Excerpts from the Heindel (NIEHS) et al. study cited above, on the Embryo–fetal effects on rats:

… Although there were no significant pairwise effects from sodium fluoride administration, the percentage of litters with one or more external malformed fetuses, the percentage of externally malformed fetuses per litter and the percentage of skeletally malformed fetuses per liter, exhibited increasing trends with increasing dose of sodium fluoride (Table 2 and 3). No significant effect were noted in the prevalence of variations in the examined fetuses (Table 3).

… Examination of individual fetal findings indicated that no fetuses with external malformations were observed in the control or low-dose groups. The external malformations observed in the mid- and high-dose groups are given as follows and 0ther types of malformations in the same fetus are shown in brackets:

(1) at 150 ppm, one male fetus (1/362 fetuses examined) exhibited gastroschisis (and cleft sternum], the fetus weighed 3.0 g; (2) at 300 ppm, three fetuses (3/373 fetuses examined) exhibited multiple malformations as follows: one male fetus (3.1 g) exhibited anasarca [and displaced and small kidney, displaced testis, and bipartite thoracic centrum], one male fetus (1.7 g) displayed craniorachischisis and micropthalmia [as well as fused ribs and bipartite thoracic centrum]; and one female fetus (1.3 g) exhibited bilateral anophthalmia, cranioraschischisis, gastroschisis, and ectocardia [as well as renal agenesis, right side]. At 300 ppm, two of the three fetuses with malformations were clustered in one litter. All of the external malformations, as well as the associated visceral and skeletal malformations, occur spontaneously in this species and strain with a low incidence (Charles River, 1993), with the possible exception of ectocardia. The one rat fetus with ectocardia (externalization of the heart or thorachoschisis) in this study was also reported to show gastroschisis. Thus, fissure of the ventral wall was quite extensive, and ectocardia was not an isolated defect. Considering the low incidence of these external malformations, and the lack of a statistically significant difference among groups, there was insufficient evidence to establish a clear cause and effect relationship between the occurrence of these external malformations and sodium fluoride exposures.

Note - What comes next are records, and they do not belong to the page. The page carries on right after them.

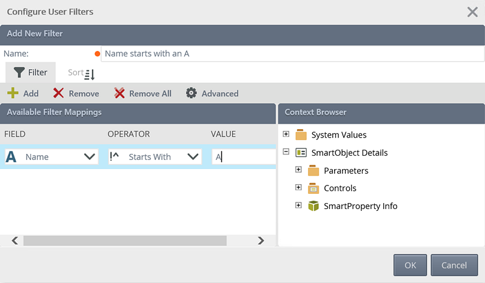
Task: Click the horizontal scrollbar thumb
Action: coord(125,241)
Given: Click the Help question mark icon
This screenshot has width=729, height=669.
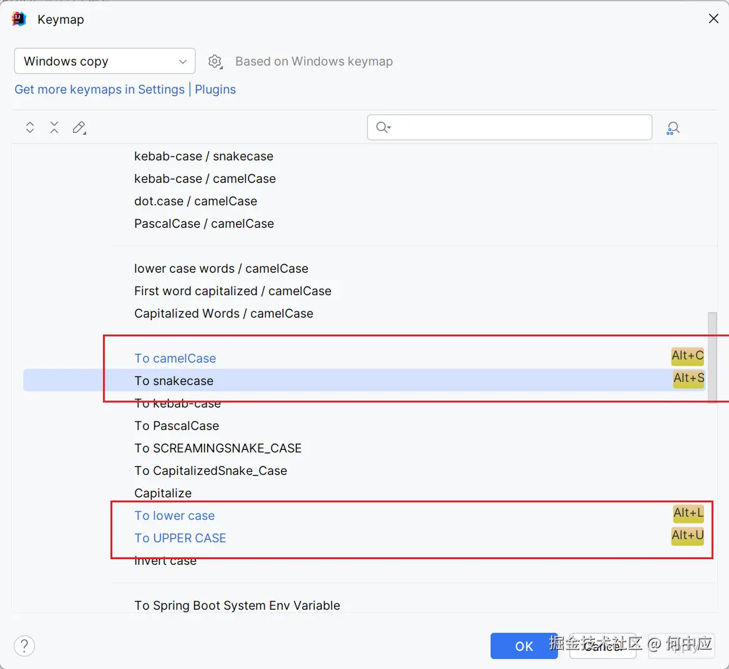Looking at the screenshot, I should (x=24, y=646).
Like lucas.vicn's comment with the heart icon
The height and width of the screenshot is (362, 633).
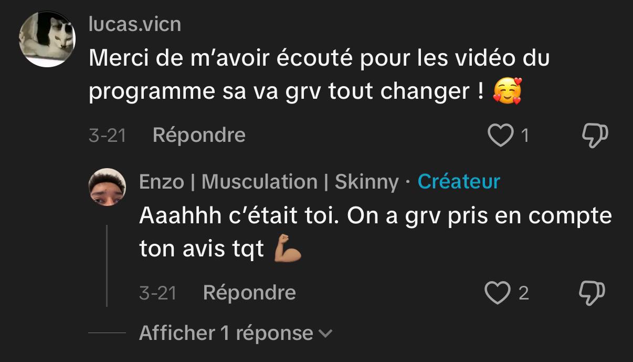coord(501,136)
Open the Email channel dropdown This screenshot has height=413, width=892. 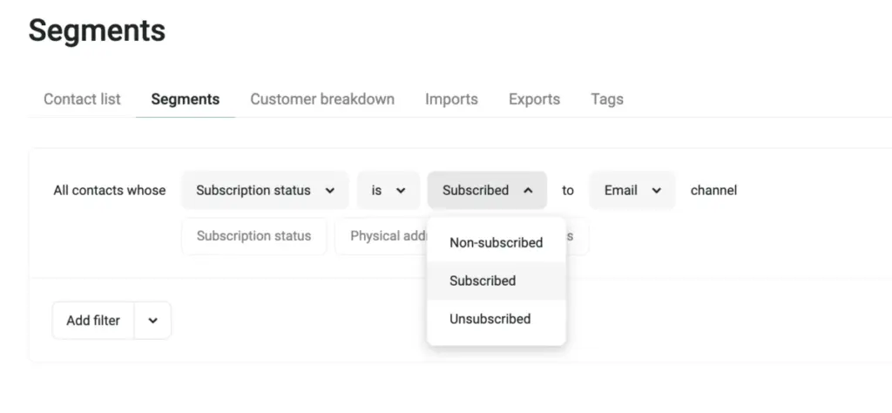[x=621, y=190]
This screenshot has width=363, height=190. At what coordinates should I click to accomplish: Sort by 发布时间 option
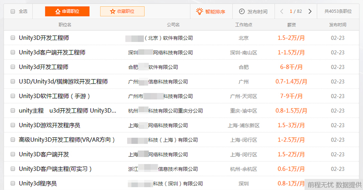click(257, 11)
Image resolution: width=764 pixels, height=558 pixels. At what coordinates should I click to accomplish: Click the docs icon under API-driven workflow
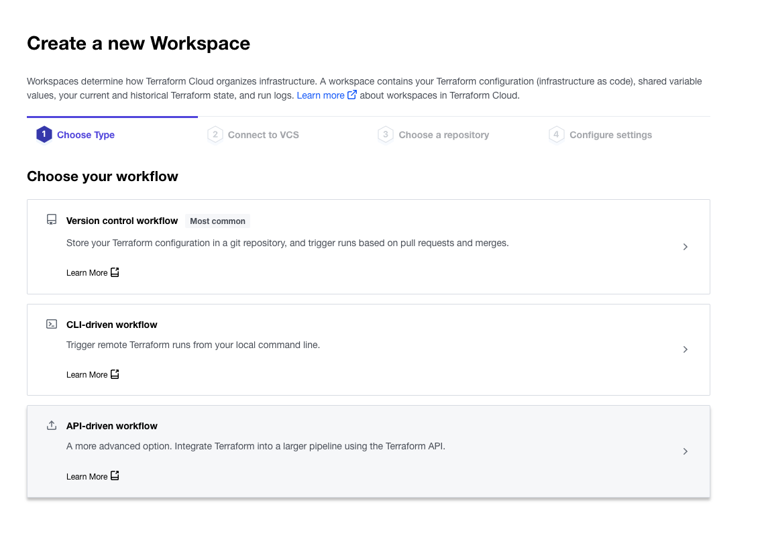pos(115,476)
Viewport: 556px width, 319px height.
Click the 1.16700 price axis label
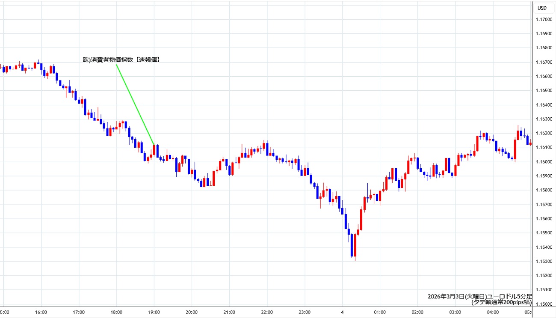coord(544,63)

In light of these considerations, as well as the absence of any effect on fetal growth or viability, there was insufficient evidence to clearly characterize the group at 300 ppm as an adverse effect level for developmental toxicity in the rat. Higher concentrations of sodium fluoride in drinking water were not evaluated in the rat study due to reported toxicity in adult rats >300 ppm in drinking water (NTP, 1990). Thus, it was not feasible to determine whether the finding of uncommon malformations in a small number of rodent fetuses at the high dose might constitute the lower tail of a dose-response curve. As noted above, administration of higher concentrations of sodium fluoride throughout gestation is not feasible due to the unpalatability of the solution.

… Fluoride crosses the placenta of humans and animals, including rats and rabbits (Ericsson and Malmnas, 1962; Zipkin and Babeaux, 1965). Thus, maternal supplementation during pregnancy results in increased fluoride concentrations not only in maternal blood, but also in cord blood and offspring tissues, especially bones and teeth (Theuer et al., 1971; Katz and Stookey, 1973; Drinkard et al., 1985; Speirs, 1986; Caldera et al., 1988; Gedalia and Shapira, 1989; Chan et al., 1989).